Category Archives: Health Economics

Avastin; Ovarian Cancer 2.4 months Delay of Progression for $100,000

What’s missing from this week’s American Society of Clinical Oncology (ASCO) meeting is analysis of costs. Yesterday we noted exemestane prevented one cancer for 1.1 million dollars spent.

Today we have the story that Avastin is useful to extend the lives of ovarian cancer patients 2.4 months for an estimated $100,000 (cost of one year’s treatment with the drug) plus the expenses of other chemotherapy, doctors visits, and imaging studies–probably another $50,000. Abstract of study here.

The trial enrolled 1,528 women with newly diagnosed ovarian cancer, of whom 90% had advanced disease, Kristensen reported.

They were treated over an 18-week period with a standard chemotherapy regimen of carboplatin (Paraplatin) and paclitaxel (Taxol), with or without bevacizumab.

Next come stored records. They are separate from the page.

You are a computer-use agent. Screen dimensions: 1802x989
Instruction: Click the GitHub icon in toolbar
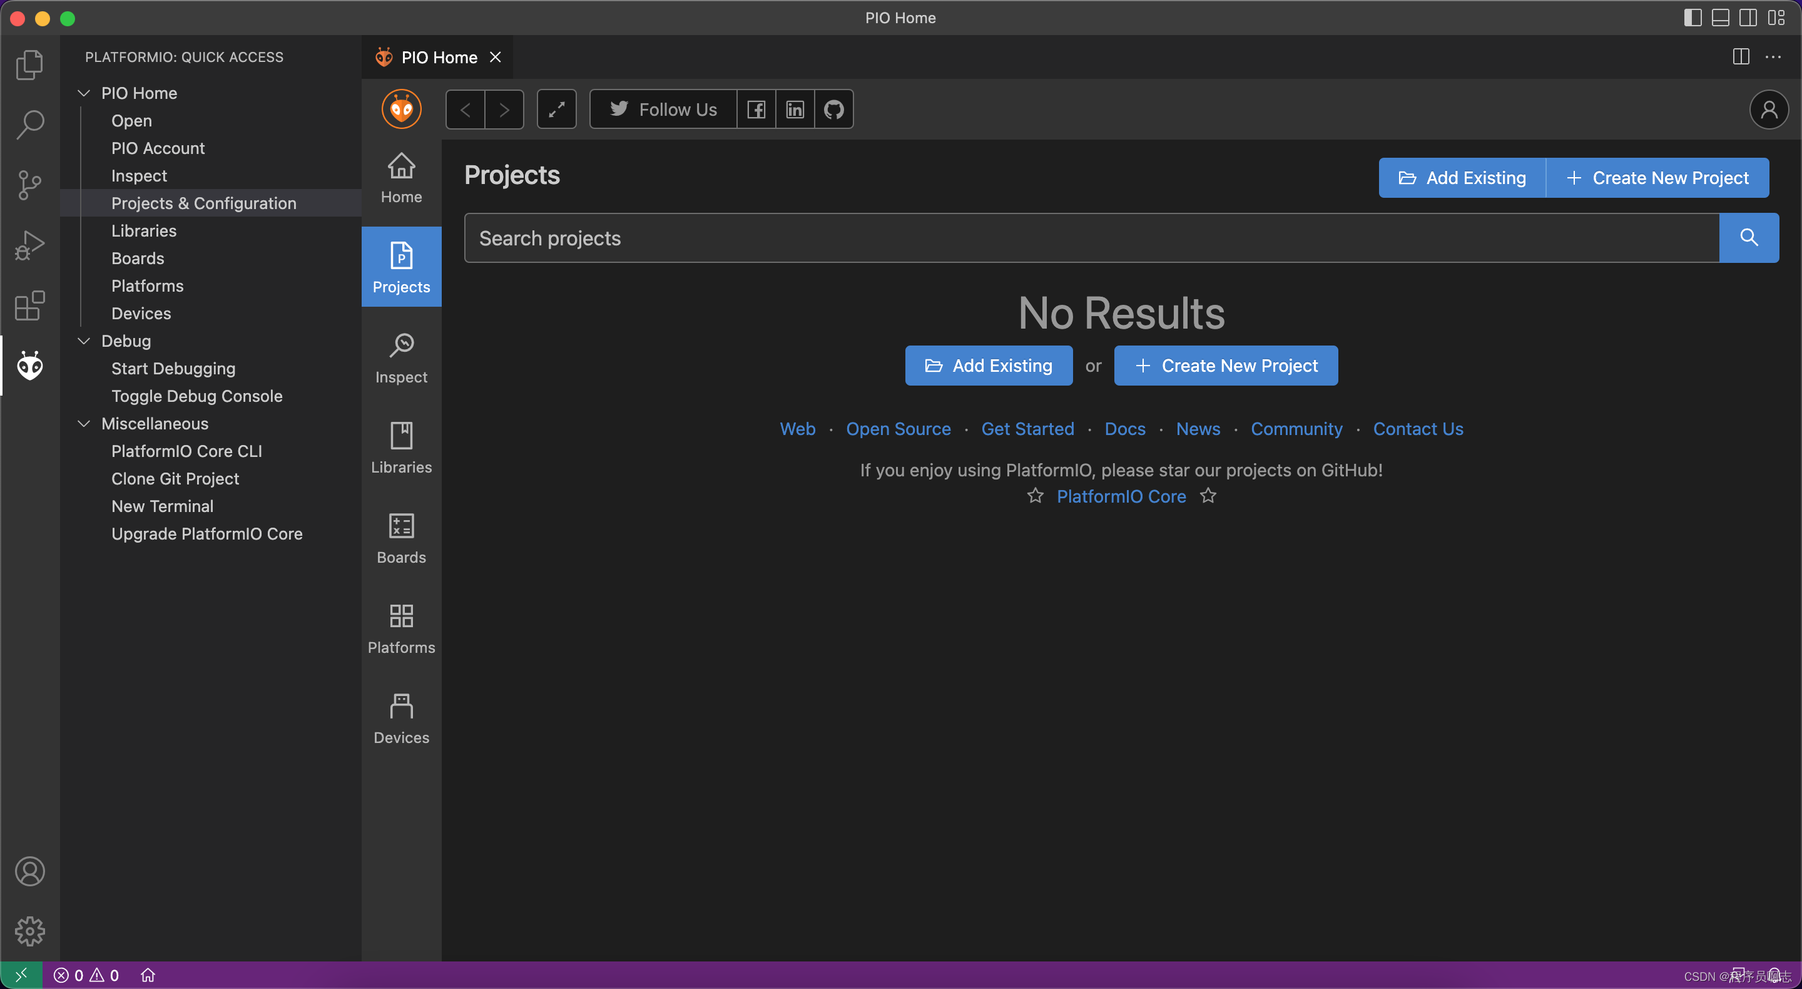[834, 109]
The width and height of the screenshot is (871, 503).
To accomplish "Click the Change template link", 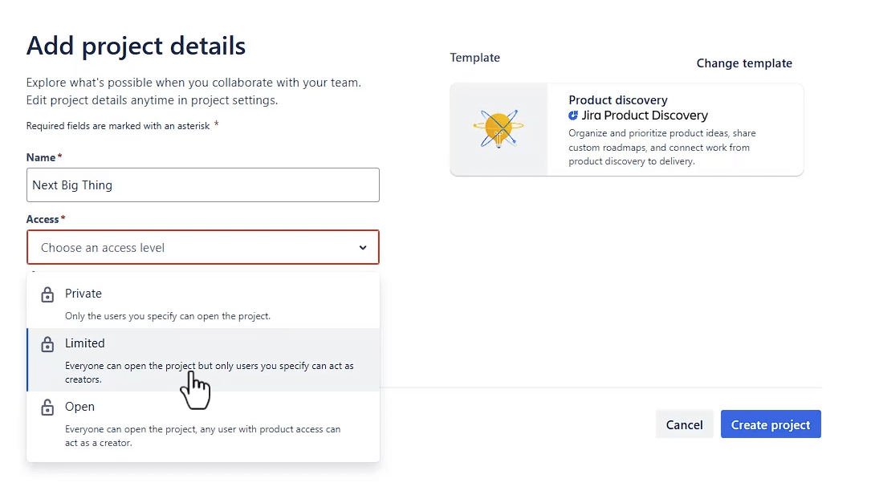I will [x=744, y=63].
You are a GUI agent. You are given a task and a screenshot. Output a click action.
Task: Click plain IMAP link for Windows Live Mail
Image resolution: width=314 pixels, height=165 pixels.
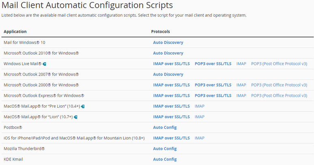(241, 64)
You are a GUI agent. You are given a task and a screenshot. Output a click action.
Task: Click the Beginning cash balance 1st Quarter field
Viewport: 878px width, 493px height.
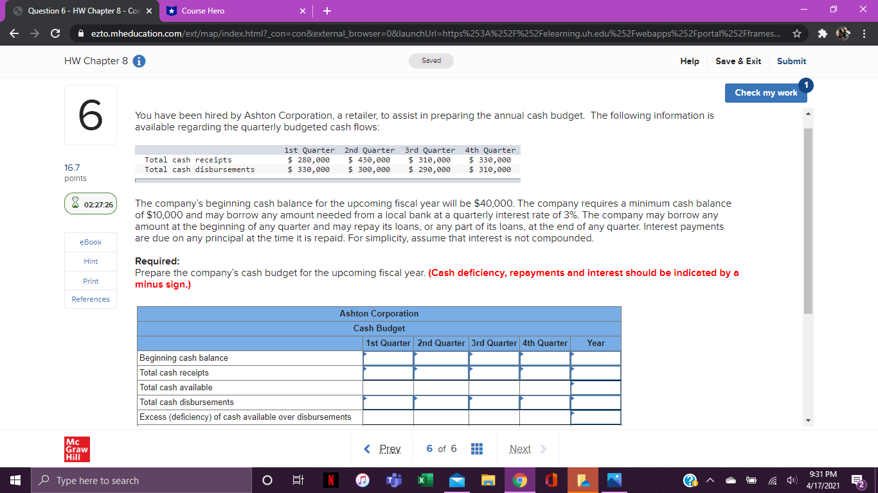coord(388,358)
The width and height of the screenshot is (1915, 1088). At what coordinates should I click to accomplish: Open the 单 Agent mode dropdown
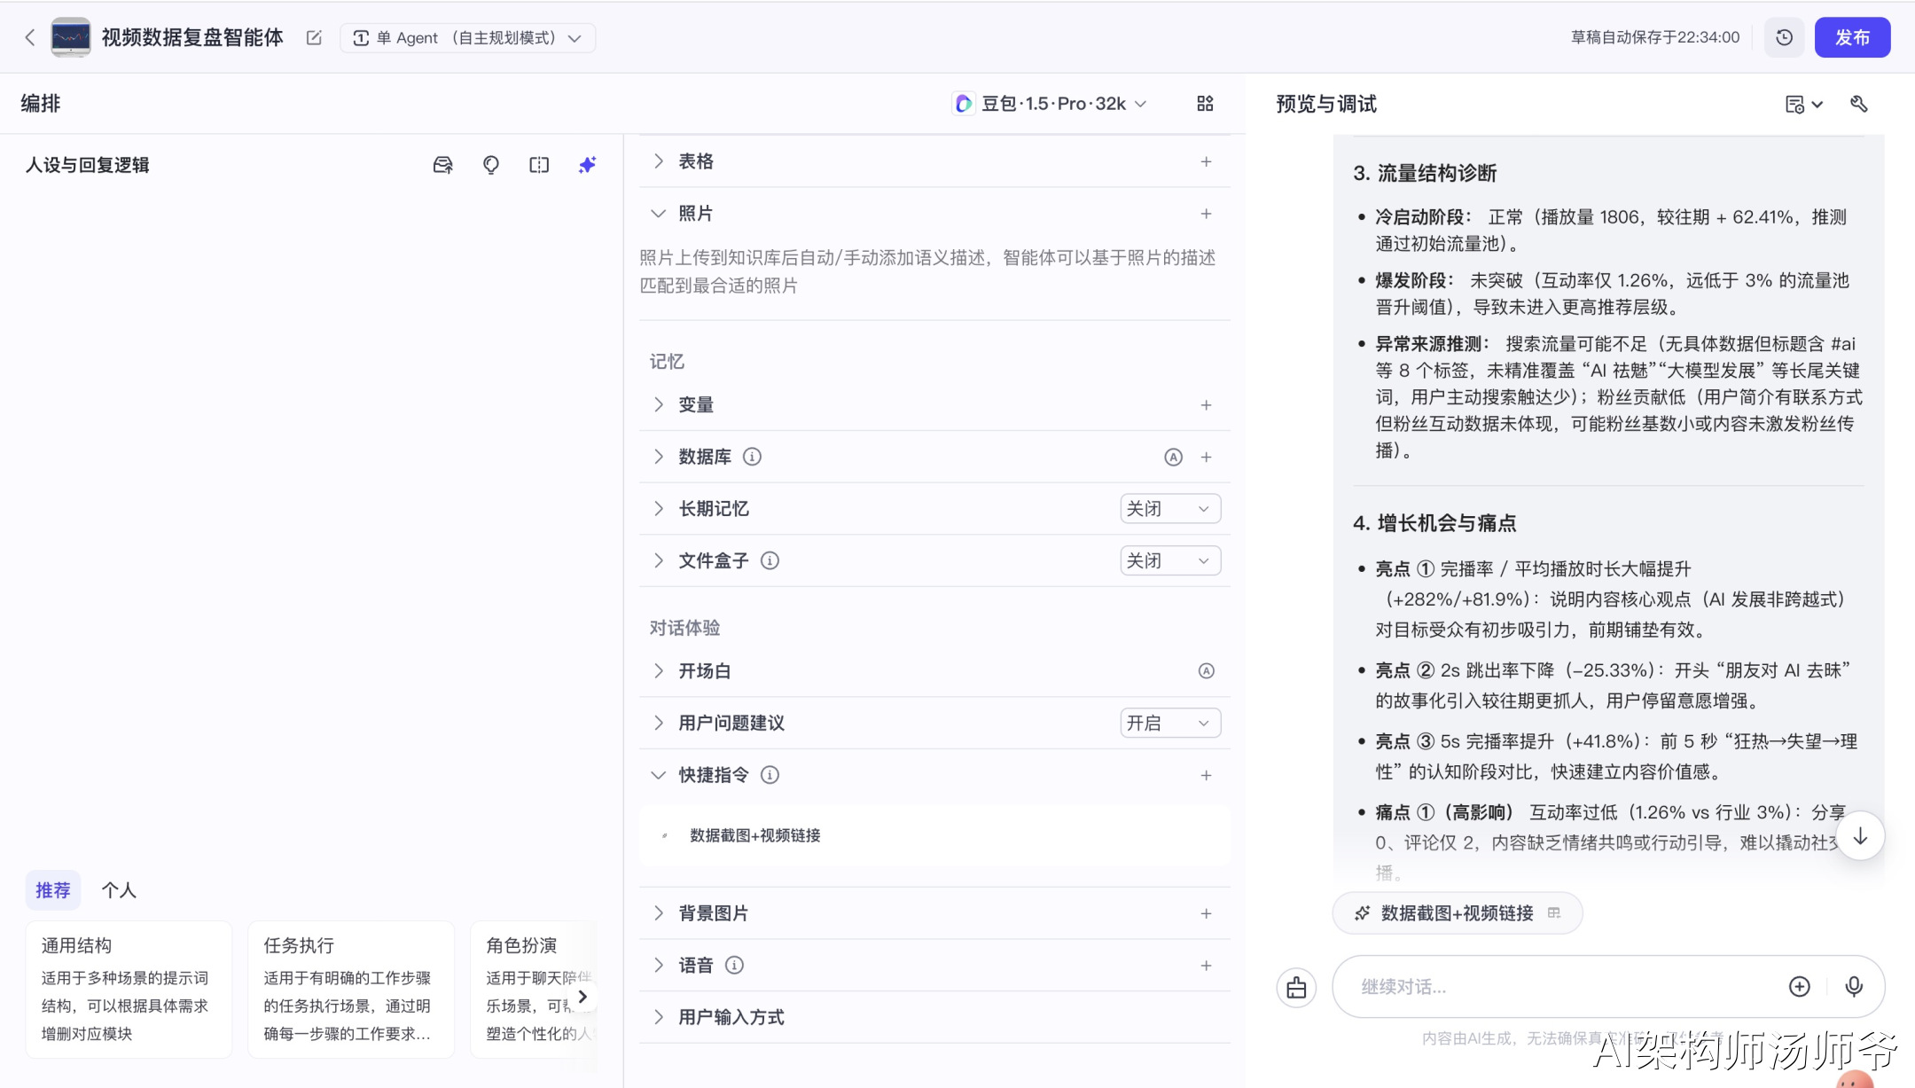467,37
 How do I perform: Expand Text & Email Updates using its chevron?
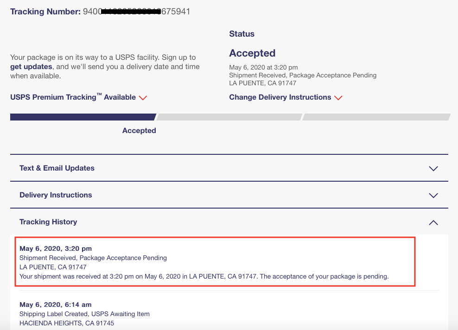433,169
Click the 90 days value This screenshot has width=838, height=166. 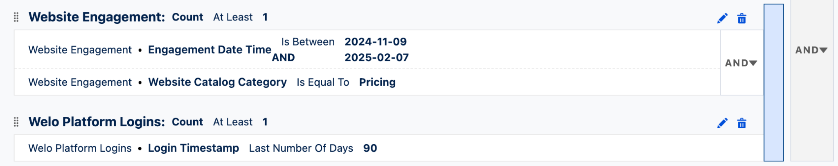click(370, 148)
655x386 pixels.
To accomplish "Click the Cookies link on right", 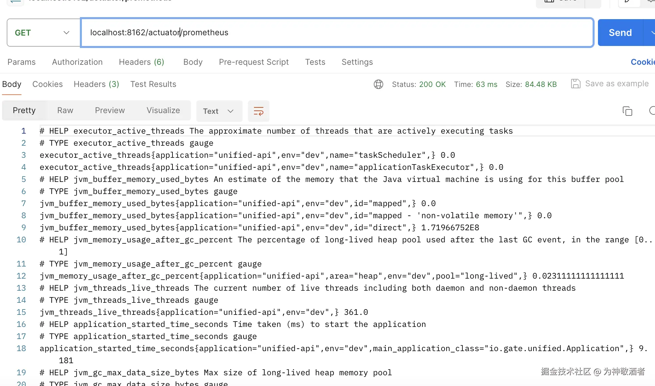I will click(642, 62).
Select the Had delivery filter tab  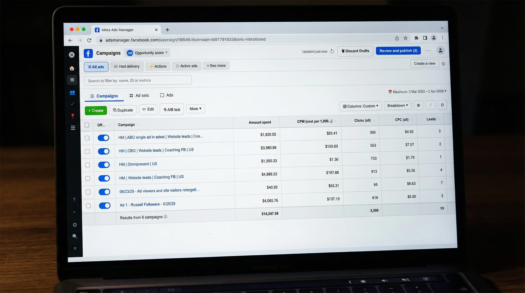[x=127, y=66]
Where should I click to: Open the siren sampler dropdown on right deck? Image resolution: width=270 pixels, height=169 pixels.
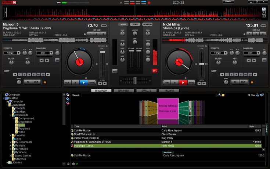(x=259, y=53)
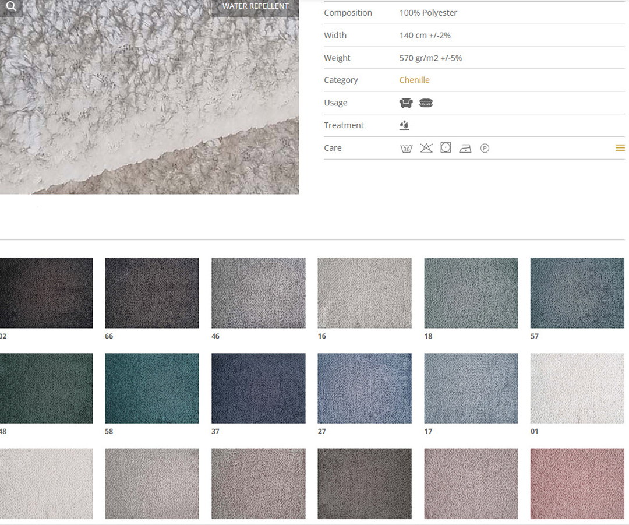Click the water repellent treatment icon
This screenshot has height=525, width=629.
pos(404,125)
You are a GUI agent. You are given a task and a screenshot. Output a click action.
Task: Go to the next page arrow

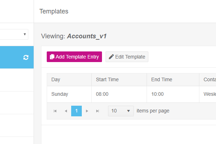point(87,111)
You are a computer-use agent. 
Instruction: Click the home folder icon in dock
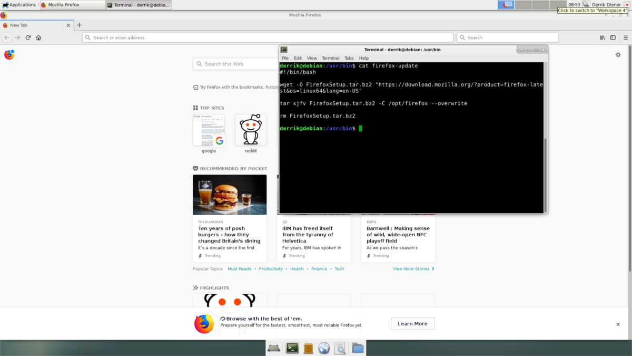tap(358, 348)
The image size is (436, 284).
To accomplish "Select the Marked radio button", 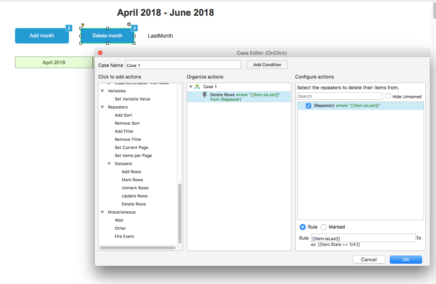I will click(x=324, y=227).
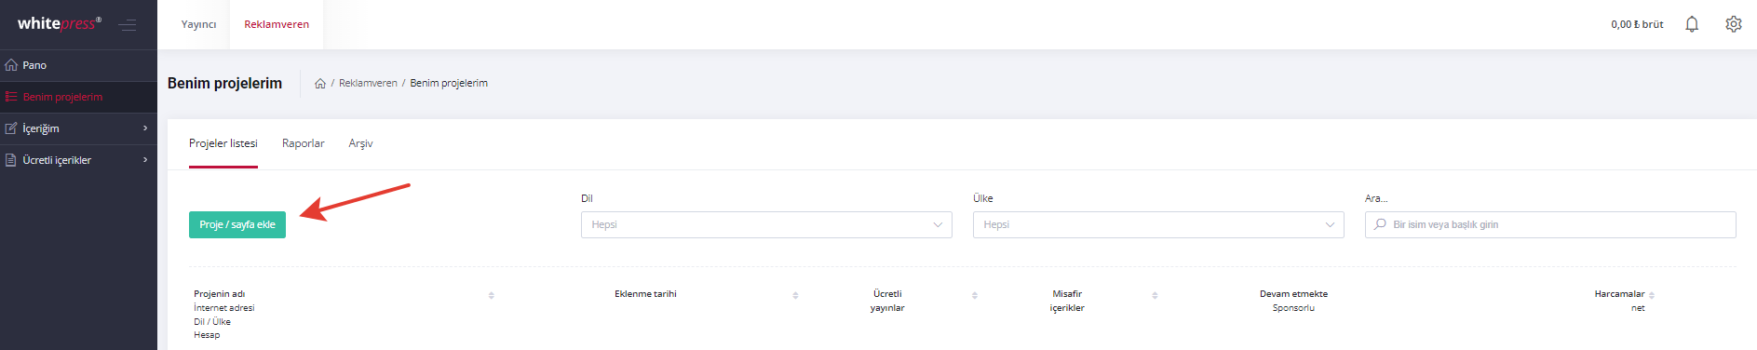The width and height of the screenshot is (1757, 350).
Task: Sort by Eklenme tarihi column arrows
Action: (795, 295)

Patients who were treated with bevacizumab also had maintenance therapy with bevacizumab for another 36 weeks, while those in the other arm were simply observed.

The primary endpoint of the study, he said, is progression-free survival and on that measure, women in the bevacizumab arm had a 13% benefit, which was significant at P=0.039.

For those women, the median time to progression was 19.8 months, compared with 17.4 for those in the control arm, he said.

It was also noted in a quote from the author of the study Gunnar Kristensen that “Overall survival, he said, was less clear”

Medicynical Note: This was a drug company (Roche) sponsored study–Kristensen has a financial relationship with Roche. It’s probably too much to hope that the cost of the intervention would be mentioned, much less factored into the discussion of the results.


Exemestane Prevents Breast Cancer? Maybe. Costly? Definitely

This is the week of the American Society for Clinical Oncology’s meeting so we can expect to inundated with news of medical progress, some real, some maybe real, some imagined. But all can be expected to be costly.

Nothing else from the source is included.